Peripartum cardiomyopathy is usually diagnosed in women in their last month of pregnancy, or in the first five months following birth (also called postpartum cardiomyopathy). Although it is rare (affecting one in 1,000-4,000 live births), peripartum cardiomyopathy is more prevalent in women who are over age 30, obese, have pregnancy-induced hypertension (preeclampsia), or multiple births.
Excessive alcohol use may also cause dilated cardiomyopathy.
Hypertrophic cardiomyopathy (HCM): In hypertrophic cardiomyopathy (HCM), the myocardium is thickened. As a result, it becomes difficult for the heart to pump blood. Nearly one-half of deaths due to HCM occur during or after physical activity. Sudden death occurs due to lethal heart rhythm disturbances (ventricular fibrillation and ventricular tachycardia). It is the most common cause of sudden cardiac death in athletes as a result of structural heart changes in response to intense training. Because HCM is typically an inherited disorder, it is also called familial HCM. It is estimated that one of 500 people has the gene for HCM. However, it may also be acquired resulting from high blood pressure or aortic stenosis (narrowing or obstruction of the aortic valve causing restricted blood flow). Symptoms of HCM include chest pain, shortness of breath, dizziness, palpitations, and fatigue.

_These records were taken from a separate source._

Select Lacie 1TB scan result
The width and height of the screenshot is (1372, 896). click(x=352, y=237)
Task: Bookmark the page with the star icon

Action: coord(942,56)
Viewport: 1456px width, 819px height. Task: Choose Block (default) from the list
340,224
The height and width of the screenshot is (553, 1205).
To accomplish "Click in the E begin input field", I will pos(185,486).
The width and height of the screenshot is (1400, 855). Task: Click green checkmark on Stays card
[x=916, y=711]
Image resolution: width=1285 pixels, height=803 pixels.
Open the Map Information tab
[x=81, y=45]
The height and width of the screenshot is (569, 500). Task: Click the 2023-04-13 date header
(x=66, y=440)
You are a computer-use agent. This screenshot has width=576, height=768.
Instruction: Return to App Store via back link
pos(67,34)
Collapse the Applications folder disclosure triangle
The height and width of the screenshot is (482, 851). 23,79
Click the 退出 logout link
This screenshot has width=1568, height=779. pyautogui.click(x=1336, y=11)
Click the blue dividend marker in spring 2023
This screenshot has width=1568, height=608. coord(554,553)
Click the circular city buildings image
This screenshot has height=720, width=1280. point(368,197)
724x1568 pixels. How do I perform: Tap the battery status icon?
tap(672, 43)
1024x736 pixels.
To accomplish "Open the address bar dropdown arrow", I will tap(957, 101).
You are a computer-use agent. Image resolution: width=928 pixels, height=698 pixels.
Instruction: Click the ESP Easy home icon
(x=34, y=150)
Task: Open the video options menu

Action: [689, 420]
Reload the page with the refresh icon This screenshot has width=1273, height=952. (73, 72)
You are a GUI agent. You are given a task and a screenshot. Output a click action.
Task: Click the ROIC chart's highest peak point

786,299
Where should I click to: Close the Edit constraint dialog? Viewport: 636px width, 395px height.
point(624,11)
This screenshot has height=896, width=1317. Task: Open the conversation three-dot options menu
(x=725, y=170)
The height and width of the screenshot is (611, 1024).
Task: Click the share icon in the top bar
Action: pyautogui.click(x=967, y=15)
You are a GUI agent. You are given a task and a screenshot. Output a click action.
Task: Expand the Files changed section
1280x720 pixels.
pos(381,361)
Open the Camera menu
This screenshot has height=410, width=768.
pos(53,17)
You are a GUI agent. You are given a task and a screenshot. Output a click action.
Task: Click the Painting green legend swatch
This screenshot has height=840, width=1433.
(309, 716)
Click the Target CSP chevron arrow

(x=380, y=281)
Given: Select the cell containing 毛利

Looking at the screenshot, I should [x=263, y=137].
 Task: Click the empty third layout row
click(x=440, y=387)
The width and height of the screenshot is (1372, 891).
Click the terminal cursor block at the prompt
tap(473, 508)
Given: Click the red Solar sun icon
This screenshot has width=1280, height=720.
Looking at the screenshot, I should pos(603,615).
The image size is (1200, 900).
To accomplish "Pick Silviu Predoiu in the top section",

Restrictive cardiomyopathy: In restrictive cardiomyopathy, the heart is unable to function properly, due to stiffness of the myocardium. The heart is usually normal size (or slightly larger), but the myocardium of one or both ventricles (cavities or chambers) cannot relax after each heartbeat because of stiffness in the heart. Instead, the ventricles are restricted and do not fill with enough blood. Restrictive cardiomyopathy may have a genetic cause, or it may result from another myocardial disease.
Other: Stress cardiomyopathy (also known as broken heart syndrome or Takotsubo cardiomyopathy) is triggered by sudden intense physical or emotional stress (e.g., death of a loved one, fear, extreme anger). The clinical presentation is similar to that of a heart attack. The most common symptoms are chest pain, shortness of breath, and low blood pressure.